What this means for European companies in practice
Which conclusions to draw from this structural comparison depends on the market entry model a company brings to LATAM. Three constellations are particularly relevant for European companies:
- Brand manufacturer with own product (B2C export to LATAM): The case for entering via Mercado Libre rests on direct access to over 70 million active buyers and a functional payment and logistics infrastructure. Temu is not a relevant distribution channel for branded products — the model is oriented toward low-price mass goods. The real calculation lies in import duties, tax registration and currency risk in BR and AR: these variables determine profitability, not the list price.
- Distributor or B2B provider expanding into LATAM: Here, the platform competition is only indirectly relevant. More important is which trade channels are structurally dominant in the target market — and whether the product can be integrated into a merchant network operating on Mercado Libre or local alternatives.
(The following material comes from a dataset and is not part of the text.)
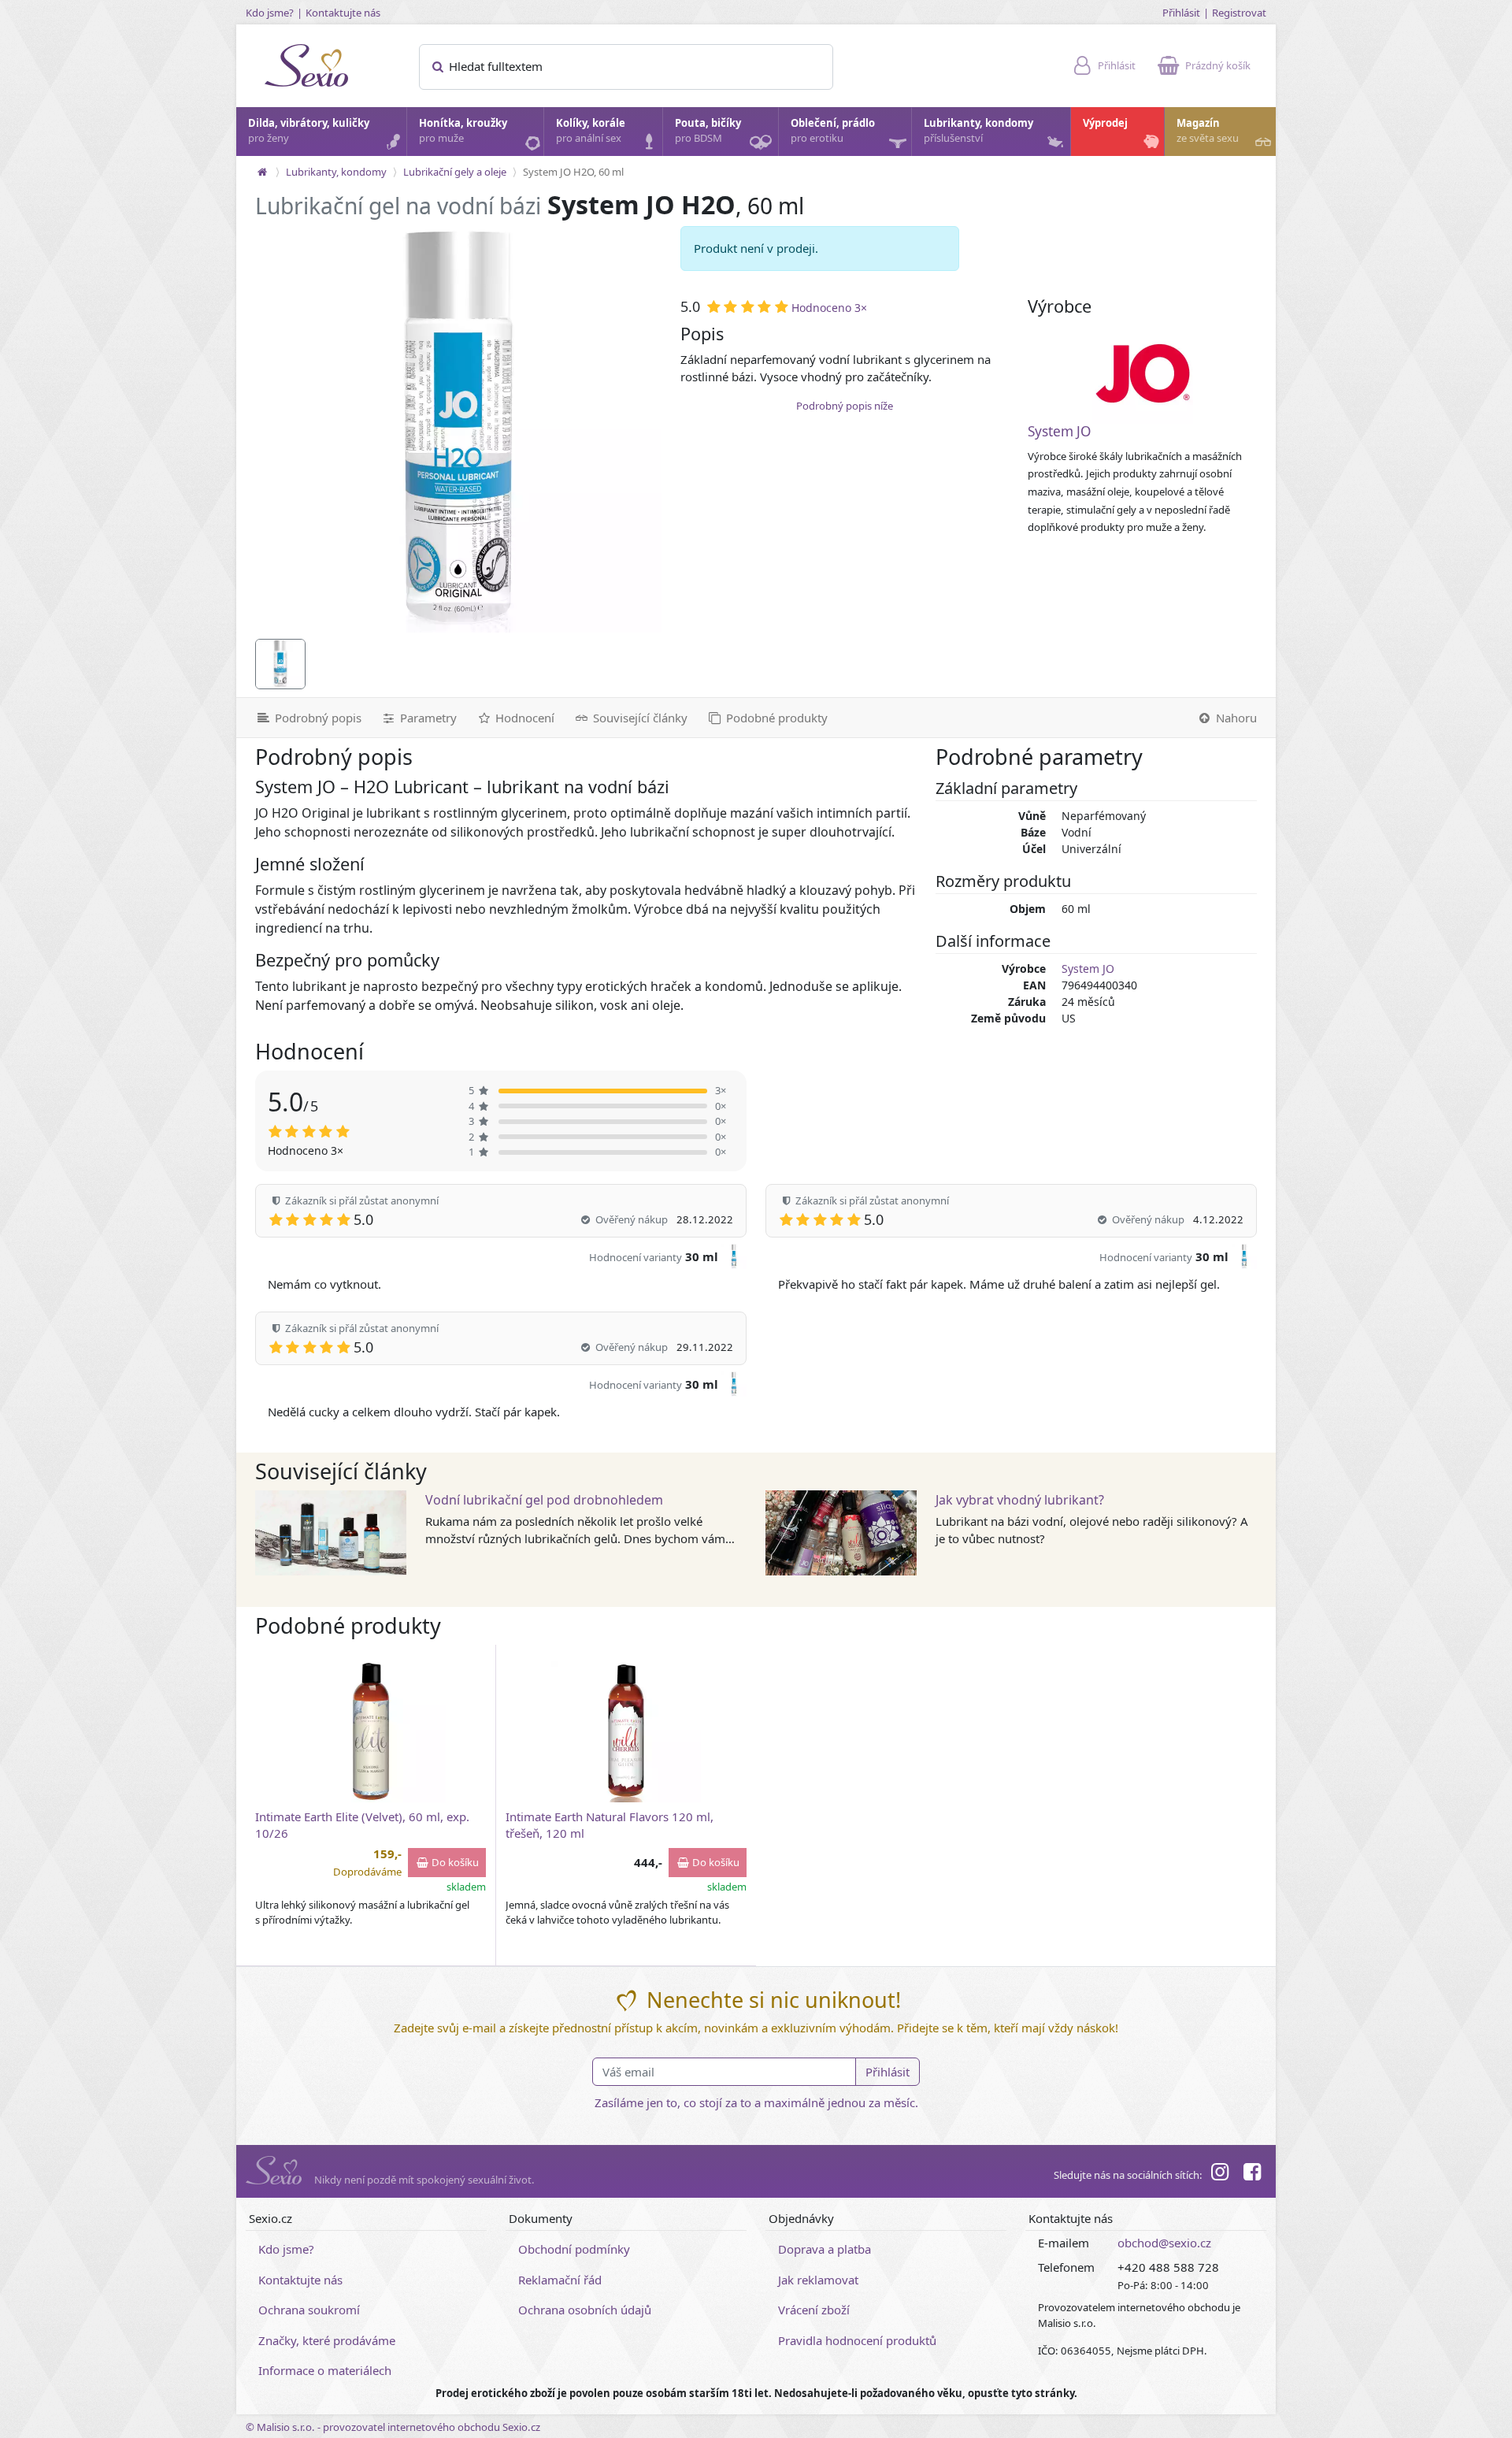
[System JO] (1142, 373)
Companies that do not model this before market entry will find after the fact that the distribution logic works differently than expected.
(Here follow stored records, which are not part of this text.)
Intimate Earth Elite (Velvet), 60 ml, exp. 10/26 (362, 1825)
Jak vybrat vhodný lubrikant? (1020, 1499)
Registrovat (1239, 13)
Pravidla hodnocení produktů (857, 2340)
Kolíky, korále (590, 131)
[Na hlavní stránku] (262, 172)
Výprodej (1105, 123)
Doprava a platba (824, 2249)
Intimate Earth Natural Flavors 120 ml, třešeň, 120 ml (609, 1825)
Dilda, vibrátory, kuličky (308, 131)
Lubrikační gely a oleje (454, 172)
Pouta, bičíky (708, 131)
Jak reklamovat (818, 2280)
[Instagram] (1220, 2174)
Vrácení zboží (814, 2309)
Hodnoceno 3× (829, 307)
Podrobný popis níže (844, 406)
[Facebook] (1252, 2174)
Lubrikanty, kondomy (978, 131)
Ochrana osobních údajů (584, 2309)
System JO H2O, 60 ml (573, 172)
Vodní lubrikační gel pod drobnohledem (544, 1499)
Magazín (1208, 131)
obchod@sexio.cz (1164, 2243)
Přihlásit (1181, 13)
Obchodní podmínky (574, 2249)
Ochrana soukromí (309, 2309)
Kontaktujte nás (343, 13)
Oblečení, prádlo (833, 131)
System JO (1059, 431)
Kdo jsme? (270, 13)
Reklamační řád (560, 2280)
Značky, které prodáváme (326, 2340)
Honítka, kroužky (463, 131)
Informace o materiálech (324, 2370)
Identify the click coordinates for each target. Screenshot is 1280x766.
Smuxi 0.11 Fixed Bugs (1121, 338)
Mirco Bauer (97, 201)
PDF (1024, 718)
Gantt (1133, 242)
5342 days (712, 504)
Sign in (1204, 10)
- Cross-border e-commerce direct from Europe: This entry route is structurally demanding in LATAM. Tariffs, delivery times and payment drop-offs due to the absence of local payment methods are not isolated hurdles — they are systemic. Companies that read Temu's LATAM growth figures and conclude that cross-border is a viable entry model should note: Temu itself is currently restructuring that model toward local presence at considerable cost. The effort is the finding.
Conclusion
Mercado Libre vs. Temu is not a platform comparison with a predictable winner. It is a case study in what happens when two fundamentally different market logics meet the same market — and how, in LATAM, operational embeddedness counts beyond short-term price signals.
For companies assessing this market strategically, the insight is not about which platform is "better." It lies in understanding which market conditions — logistics, payment architecture, regulatory framework, merchant structure — make the difference between market entry and stable market position. In LATAM, price is an entry lever. But not a viable market architecture.